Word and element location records
┄┄┄┄┄┄
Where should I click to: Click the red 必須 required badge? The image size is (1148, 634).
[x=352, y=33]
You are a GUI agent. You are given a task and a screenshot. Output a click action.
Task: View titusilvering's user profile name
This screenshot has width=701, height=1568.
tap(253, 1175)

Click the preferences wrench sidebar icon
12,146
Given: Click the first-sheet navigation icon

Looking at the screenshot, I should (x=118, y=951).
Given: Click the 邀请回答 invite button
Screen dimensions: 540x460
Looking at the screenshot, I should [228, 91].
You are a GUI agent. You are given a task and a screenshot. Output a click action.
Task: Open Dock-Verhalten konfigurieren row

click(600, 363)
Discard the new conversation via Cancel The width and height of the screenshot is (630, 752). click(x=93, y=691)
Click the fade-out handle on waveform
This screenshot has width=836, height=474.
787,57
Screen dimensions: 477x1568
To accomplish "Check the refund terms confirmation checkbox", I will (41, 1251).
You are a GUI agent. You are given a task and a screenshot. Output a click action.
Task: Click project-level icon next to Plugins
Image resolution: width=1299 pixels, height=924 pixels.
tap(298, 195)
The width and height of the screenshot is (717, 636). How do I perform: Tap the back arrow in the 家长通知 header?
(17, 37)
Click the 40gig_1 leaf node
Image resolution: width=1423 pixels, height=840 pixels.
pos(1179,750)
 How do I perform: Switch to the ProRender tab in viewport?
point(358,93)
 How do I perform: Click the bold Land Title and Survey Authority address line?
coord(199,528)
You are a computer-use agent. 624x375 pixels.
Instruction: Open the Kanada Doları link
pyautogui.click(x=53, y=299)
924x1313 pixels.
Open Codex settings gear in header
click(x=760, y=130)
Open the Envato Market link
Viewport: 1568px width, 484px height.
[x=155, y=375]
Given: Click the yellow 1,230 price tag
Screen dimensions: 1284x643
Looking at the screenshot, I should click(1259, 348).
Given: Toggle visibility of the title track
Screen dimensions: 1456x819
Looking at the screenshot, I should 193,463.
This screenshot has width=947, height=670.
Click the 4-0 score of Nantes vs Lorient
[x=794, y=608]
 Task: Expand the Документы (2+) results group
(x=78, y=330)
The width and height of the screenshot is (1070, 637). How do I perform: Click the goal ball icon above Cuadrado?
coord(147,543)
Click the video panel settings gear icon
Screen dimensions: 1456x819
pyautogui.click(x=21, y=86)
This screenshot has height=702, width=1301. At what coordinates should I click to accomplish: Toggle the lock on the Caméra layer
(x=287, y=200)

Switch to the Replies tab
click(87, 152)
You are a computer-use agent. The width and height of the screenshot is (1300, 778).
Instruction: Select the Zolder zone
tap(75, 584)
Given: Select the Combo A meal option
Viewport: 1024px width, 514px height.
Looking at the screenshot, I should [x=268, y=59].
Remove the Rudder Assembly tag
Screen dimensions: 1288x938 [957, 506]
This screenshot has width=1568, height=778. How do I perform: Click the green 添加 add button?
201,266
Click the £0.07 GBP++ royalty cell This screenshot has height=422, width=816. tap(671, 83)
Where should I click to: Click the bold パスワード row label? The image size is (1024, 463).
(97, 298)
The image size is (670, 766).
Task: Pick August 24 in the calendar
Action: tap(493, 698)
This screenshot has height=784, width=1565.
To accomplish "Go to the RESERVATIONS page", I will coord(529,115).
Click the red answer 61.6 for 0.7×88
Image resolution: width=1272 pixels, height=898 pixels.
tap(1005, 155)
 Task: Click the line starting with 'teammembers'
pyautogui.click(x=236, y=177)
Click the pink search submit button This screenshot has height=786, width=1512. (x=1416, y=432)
┄┄┄┄┄┄
**Directions for this task**
Rewrite the data from the line with "This screenshot has width=947, height=670." up to and including the line with "click(87, 152)", shifting every coordinate in the answers up by 84 and keeping all other text the same.

**Task solution**
This screenshot has width=947, height=670.
Click the 4-0 score of Nantes vs Lorient
[x=878, y=692]
 Task: Expand the Документы (2+) results group
(x=162, y=414)
The width and height of the screenshot is (1070, 637). How do I perform: Click the goal ball icon above Cuadrado?
coord(231,627)
Click the video panel settings gear icon
Screen dimensions: 1456x819
pyautogui.click(x=105, y=170)
This screenshot has height=702, width=1301. At what coordinates should I click to accomplish: Toggle the lock on the Caméra layer
(x=371, y=284)

Switch to the Replies tab
click(171, 236)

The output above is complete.